If it is adopted, the agreement currently in the works will leave Hamas without significant gains, but the group will certainly proclaim victory, as the Arab side does in every war, even when it's clear to everyone that it was beaten. It won't get an air or sea port either, and as far as removing the "blockade" (which was only ever partial and mainly focused on preventing weapons smuggling), Israel will insist -- hopefully with backing from the European Union and the U.S. -- that the existing limitations remain in effect.
If Hamas and Islamic Jihad gained anything -- and they did, especially in the diplomatic and international public relations arena -- it was because television shows the results, or the destruction and the casualties, not the reasons that led to the war and brought such a bitter fate on the heads of the residents of Gaza.

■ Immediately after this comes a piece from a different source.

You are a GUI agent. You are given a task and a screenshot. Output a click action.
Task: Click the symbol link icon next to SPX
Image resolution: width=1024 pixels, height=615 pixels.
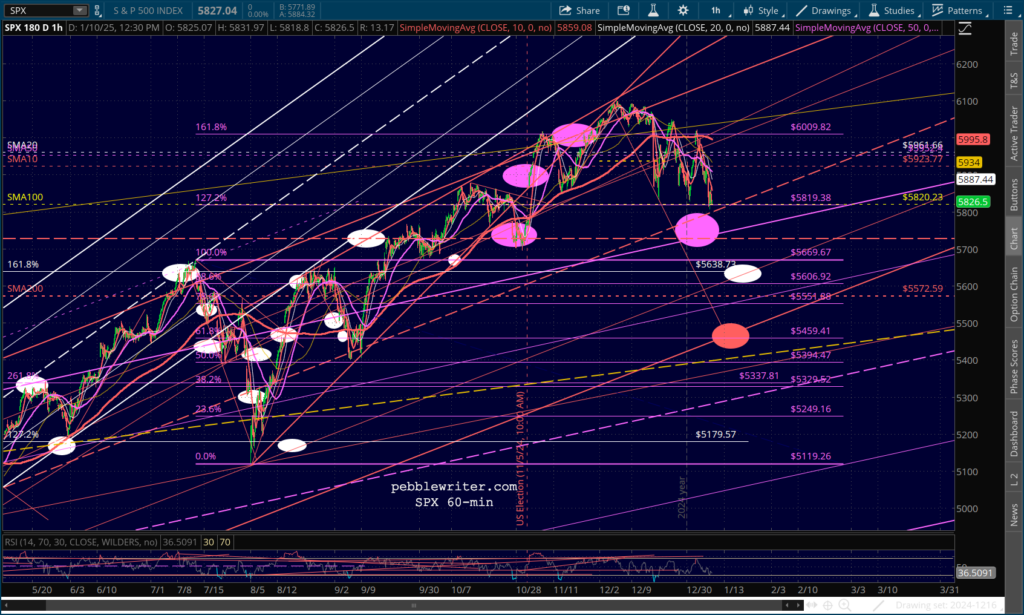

The anti-Semitic reflex in parts of the Western world, from the Right and in recent years mainly from the Left, also helped Hamas. So did the unilateral anti-Israel stance of the U.N., from the secretary general on down and the needless tension between Israel and the American administration, which resulted among other things from the fact that Washington still doesn't understand that Israel's war on Hamas and Islamic Jihad is part of the bigger struggle of the free world against the jihadism of ISIS, al-Qaida, and other Islamist forces that threaten America's security and values.
However, our reasoning is not necessarily that of Hamas, and we cannot rule out the possibility that the kamikaze mentality will lead it, despite some internal calls, to return to violence. In that case, Israel's answer must be clear: We gave diplomacy and negotiations a chance -- this time our response will be crushing.